賃貸の火災保険って必要なの?加入が強制される理由とは?

「自分は絶対火事なんて起こさないから保険は必要ない」って思っている方、本当でしょうか? 賃貸住宅で万が一火災を起こした時、隣室の人に対する責任と大家さんに対する責任に大きな違いがあります。
なぜ賃貸住宅では火災保険への加入が条件になるのか?その理由を知っておきましょう。

現在の日本の法律では、火元になった人に失火の責任を問えない

日本には「失火責任法」という法律があります。明治32年に制定された古い法律です。
この法律は、過失によって火災を発生させた場合、民法上の損害賠償責任を負わないことを定めています(※ 重大な過失があった場合を除きます)。
例えば、隣室からの延焼で自分の家財に損害が出た場合でも、隣室の住人に責任は問えないのです。つまり損害を受けた自分の家財は自分のお金で買い揃えなければなりません。
これが火災(家財)保険に加入する大きな理由のひとつです。

「失火責任法」があっても、大家さんに対しての責任は問われる

自分が火事の火元になっても、他人に対しての賠償責任がないなら、大家さんに対しての賠償責任もないのかというとそうではありません。
賃貸住宅の入居者には「退去時に建物を原状回復して大家さんに明け渡す」という返還義務があります。
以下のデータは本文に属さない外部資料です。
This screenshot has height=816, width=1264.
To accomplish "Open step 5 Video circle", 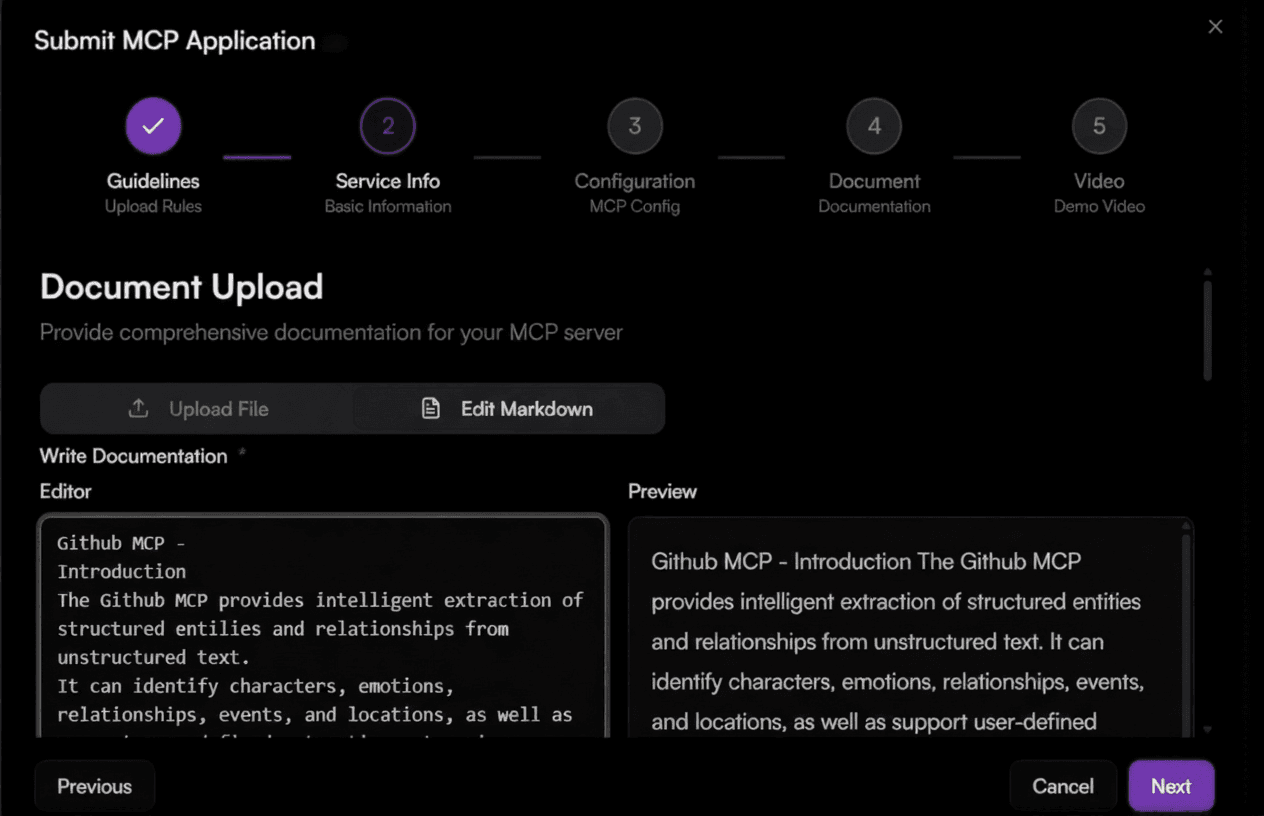I will point(1099,126).
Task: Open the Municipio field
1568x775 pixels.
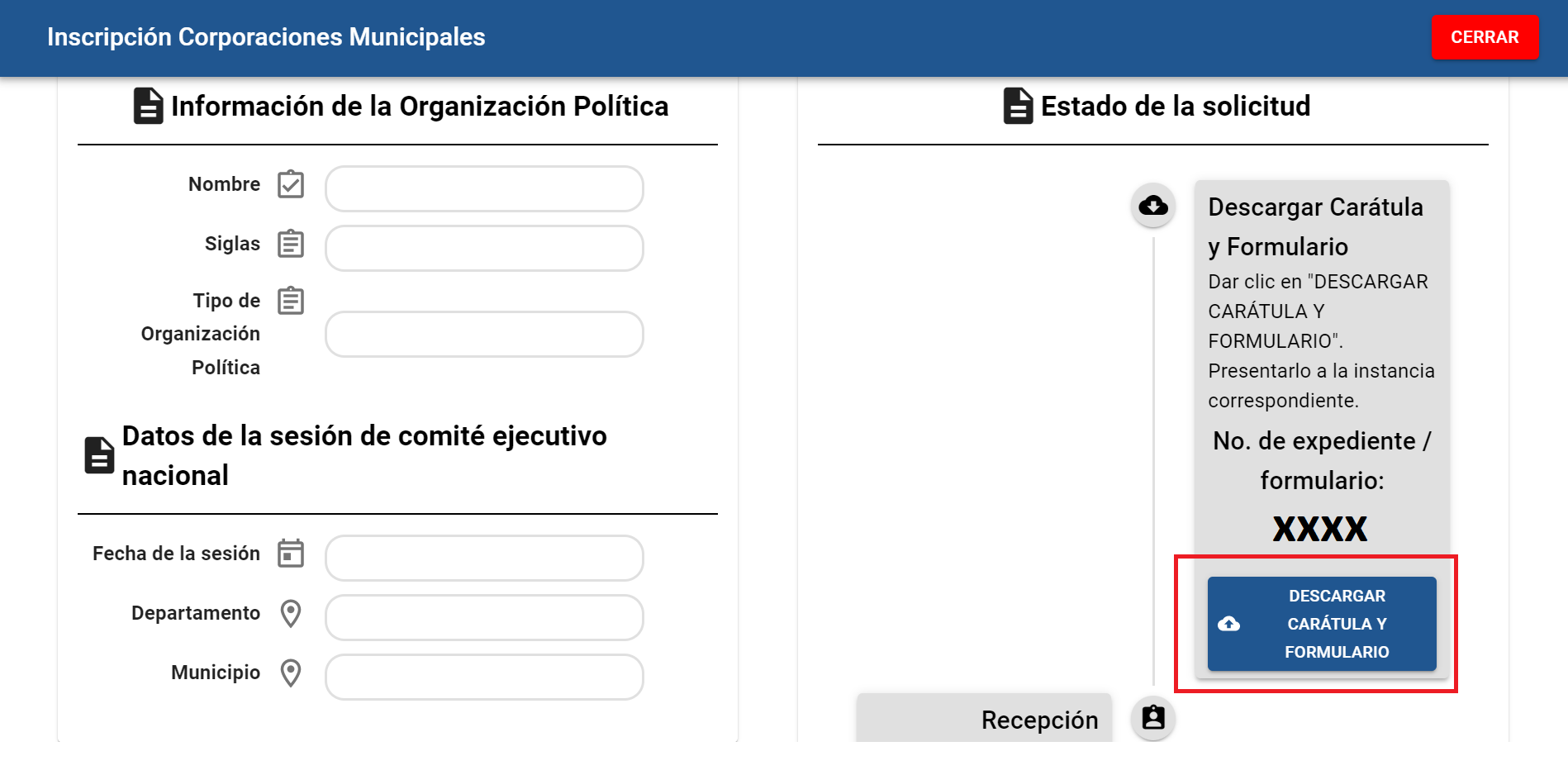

この返還義務については、失火責任法は適用されないという判例があるのです。
つまり保険がなければ、自費で建物を元通りに修繕して返還する必要があるということ。これが賃貸住宅の火災保険に必ずセットされる「借家人賠償保険」に加入しなければならない理由です。

火事以外で他者に損害を与えた時には賠償責任を問われる

賃貸住宅で生活していれば、火事以外で他者に損害を与えてしまうことがあります。
例えば、自室の漏水事故で、階下の方の家具や衣類などを濡らしてしまったり、子どもが遊んでいて、他のお部屋のガラスを割ってしまったりするケースです。
このような場合には損害に対する賠償責任を負いますので、入居者間のトラブルを避けるために、個人間の賠償責任を担保する「個人賠償責任保険」という保険に加入する必要があるのです。

まとめ

  1. 火災を発生させた人は「失火責任法」により損害賠償責任を問われない。
  2. 大家さんに対する返還義務は「失火責任法」の対象外であり責任を問われる。